Gib den Text zur Reflexion zwischen „Reflexion: Gute Fragen“ und „gilt das doppelt.“, beide einschließlich, wieder und tausche dabei „Wendepunkt“ gegen „Umkehrpunkt“ aus.

**TEXT**
━━━
Reflexion: Gute Fragen für die Zeit zwischen den Jahren
Wir wünschen uns eine besinnliche Zeit.
Jenseits von religiösen Konventionen hat die Zeit „zwischen den Jahren“ eine besondere Qualität. Der kürzeste Tag des Jahres markiert einen Wendepunkt in der Natur. In unserem Kulturkreis machen fast alle Pause, die Tage sind innerlich und äußerlich ruhiger. Nie fällt es leichter, wirklich herunterzufahren. Gilt das schon in „normalen“ Jahren, so gilt es 2020 besonders. Wenn wir jetzt keine Zeit zum Abschalten, Innehalten und Reflektieren haben, wann dann?
Warum Reflexion so wichtig ist
„Großartige Arbeitgeber brauchen reflektierte Führungskräfte.“ Das ist ein zentraler Satz eines Kapitels in meinem Buch. Reife und Reflektiertheit sind für alle Menschen wertvoll. Für Menschen, die andere führen, gilt das doppelt.
Niemand muss und kann perfekt sein. Je besser man sich selbst kennt – Werte, Gefühle, Triggerpunkte – desto aufmerksamer nimmt man wahr und kann unterscheiden, was wirklich geschieht.
━━━
**DATENTEIL**

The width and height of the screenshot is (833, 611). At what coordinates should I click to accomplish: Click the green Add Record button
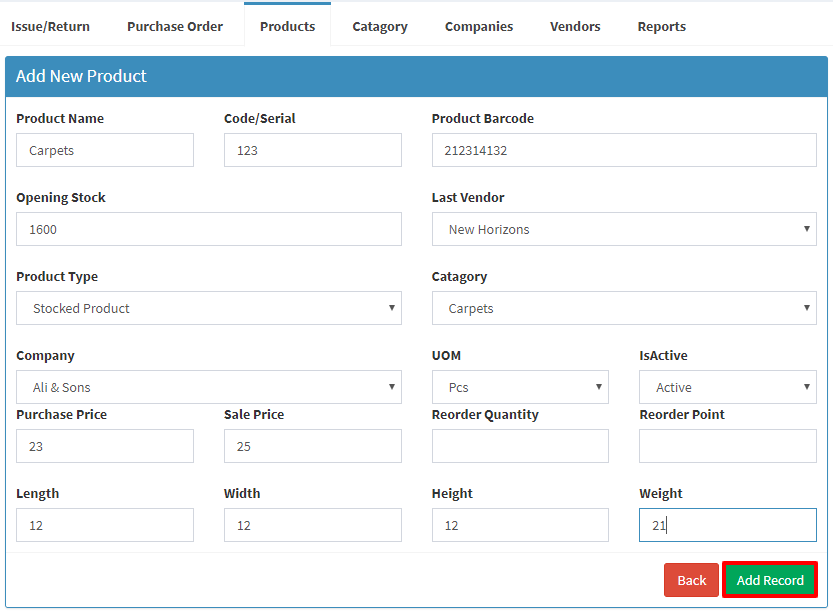[770, 580]
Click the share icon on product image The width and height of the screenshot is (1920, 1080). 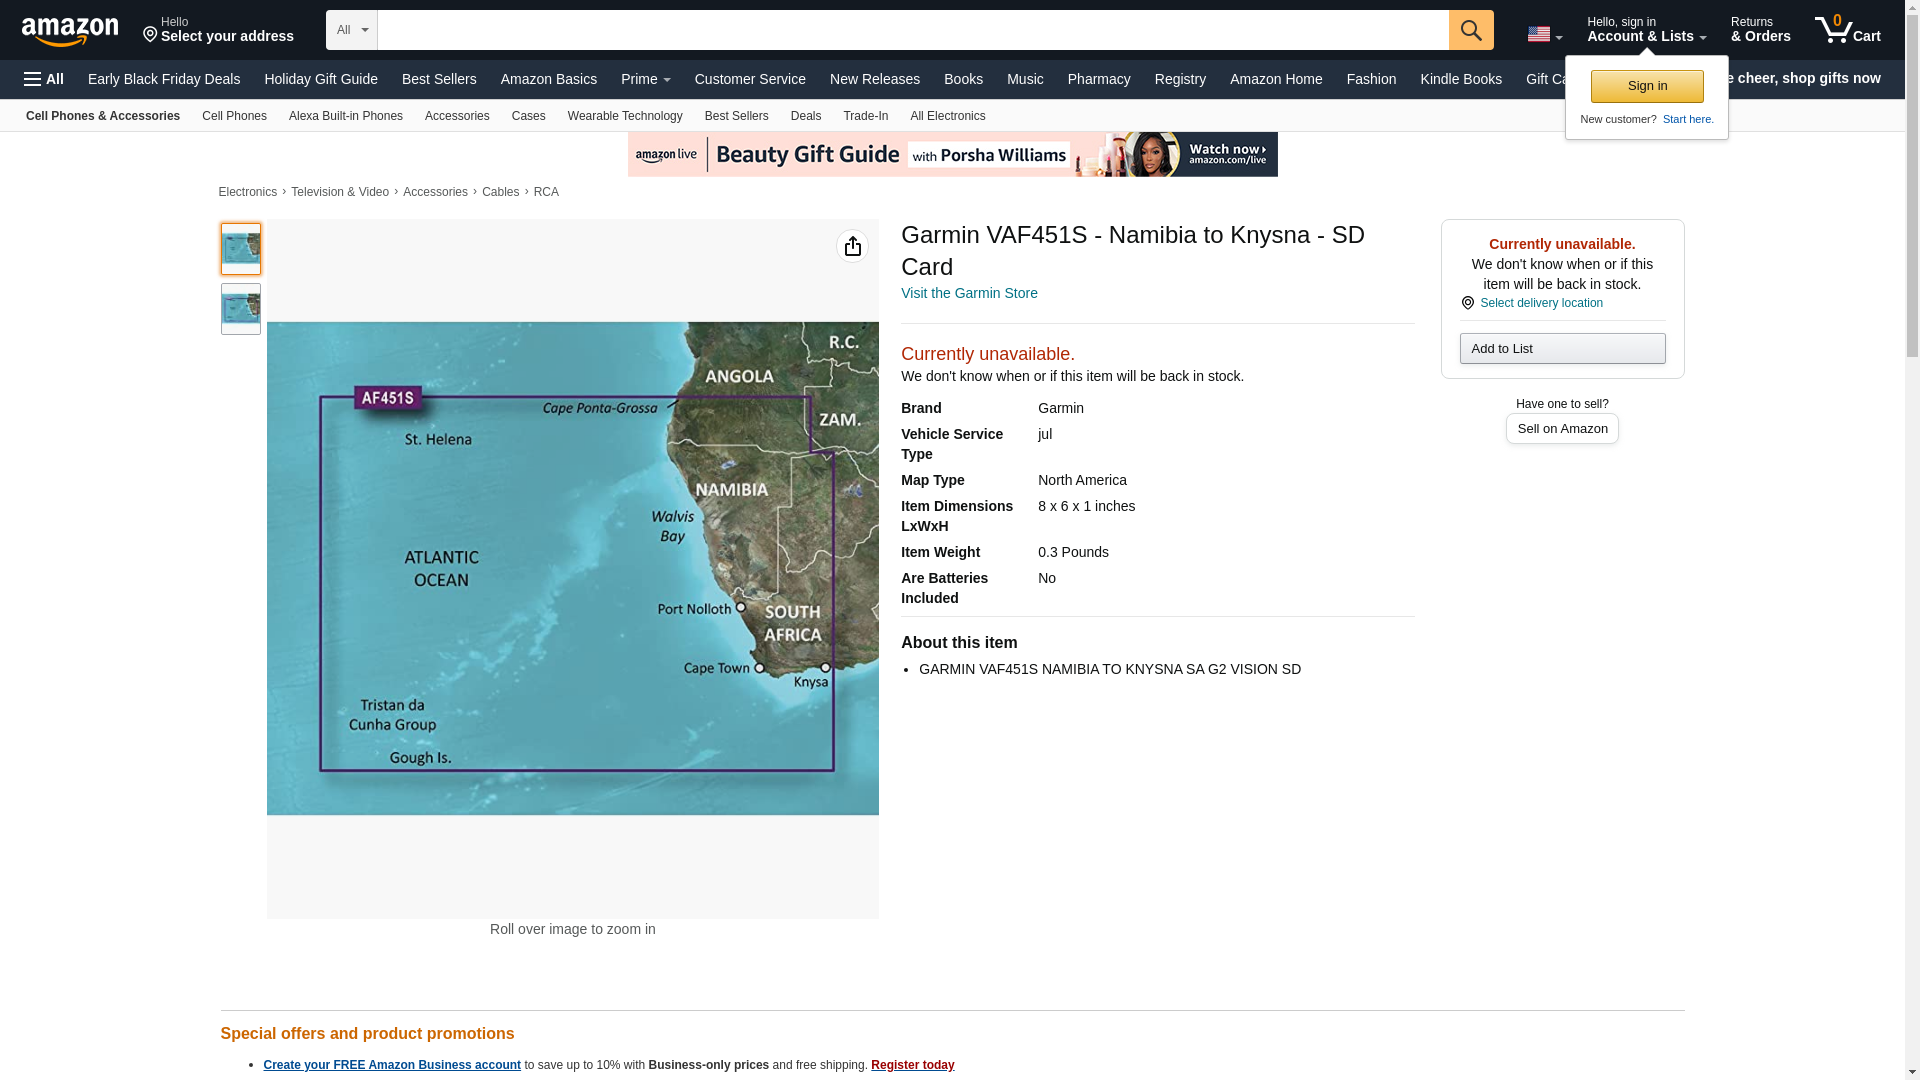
━━━
**ERGEBNIS DER AUFGABE**
Reflexion: Gute Fragen für die Zeit zwischen den Jahren
Wir wünschen uns eine besinnliche Zeit.
Jenseits von religiösen Konventionen hat die Zeit „zwischen den Jahren“ eine besondere Qualität. Der kürzeste Tag des Jahres markiert einen Umkehrpunkt in der Natur. In unserem Kulturkreis machen fast alle Pause, die Tage sind innerlich und äußerlich ruhiger. Nie fällt es leichter, wirklich herunterzufahren. Gilt das schon in „normalen“ Jahren, so gilt es 2020 besonders. Wenn wir jetzt keine Zeit zum Abschalten, Innehalten und Reflektieren haben, wann dann?
Warum Reflexion so wichtig ist
„Großartige Arbeitgeber brauchen reflektierte Führungskräfte.“ Das ist ein zentraler Satz eines Kapitels in meinem Buch. Reife und Reflektiertheit sind für alle Menschen wertvoll. Für Menschen, die andere führen, gilt das doppelt.